(ACTIVITY): Every line of the material that includes the word "Open" is to be shown.
● ● ● ● ●
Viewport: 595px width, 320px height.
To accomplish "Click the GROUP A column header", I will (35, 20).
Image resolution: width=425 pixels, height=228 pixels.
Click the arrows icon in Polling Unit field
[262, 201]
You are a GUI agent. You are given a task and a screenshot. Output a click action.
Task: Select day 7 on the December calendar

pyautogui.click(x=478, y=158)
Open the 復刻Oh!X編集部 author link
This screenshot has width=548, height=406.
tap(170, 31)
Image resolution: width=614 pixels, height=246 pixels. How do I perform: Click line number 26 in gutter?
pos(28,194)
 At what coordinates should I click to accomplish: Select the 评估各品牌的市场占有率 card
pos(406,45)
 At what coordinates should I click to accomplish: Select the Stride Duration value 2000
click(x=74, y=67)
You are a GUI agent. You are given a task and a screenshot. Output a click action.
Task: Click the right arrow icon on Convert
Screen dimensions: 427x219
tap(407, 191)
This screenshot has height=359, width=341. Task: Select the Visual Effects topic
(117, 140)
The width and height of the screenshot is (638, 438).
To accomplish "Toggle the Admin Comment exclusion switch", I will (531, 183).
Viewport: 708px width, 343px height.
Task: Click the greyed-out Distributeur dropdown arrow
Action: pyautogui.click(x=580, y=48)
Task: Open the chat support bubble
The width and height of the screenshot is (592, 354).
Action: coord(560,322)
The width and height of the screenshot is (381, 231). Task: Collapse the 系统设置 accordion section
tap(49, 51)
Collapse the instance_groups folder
● ● ● ● ●
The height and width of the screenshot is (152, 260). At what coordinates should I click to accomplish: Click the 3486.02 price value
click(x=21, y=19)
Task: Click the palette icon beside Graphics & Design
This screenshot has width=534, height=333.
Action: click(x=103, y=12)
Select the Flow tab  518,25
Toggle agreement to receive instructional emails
● ● ● ● ●
(OUTPUT FOR THIS TASK):
Open the 復刻Oh!X編集部 author link
Task: Open the chat support bubble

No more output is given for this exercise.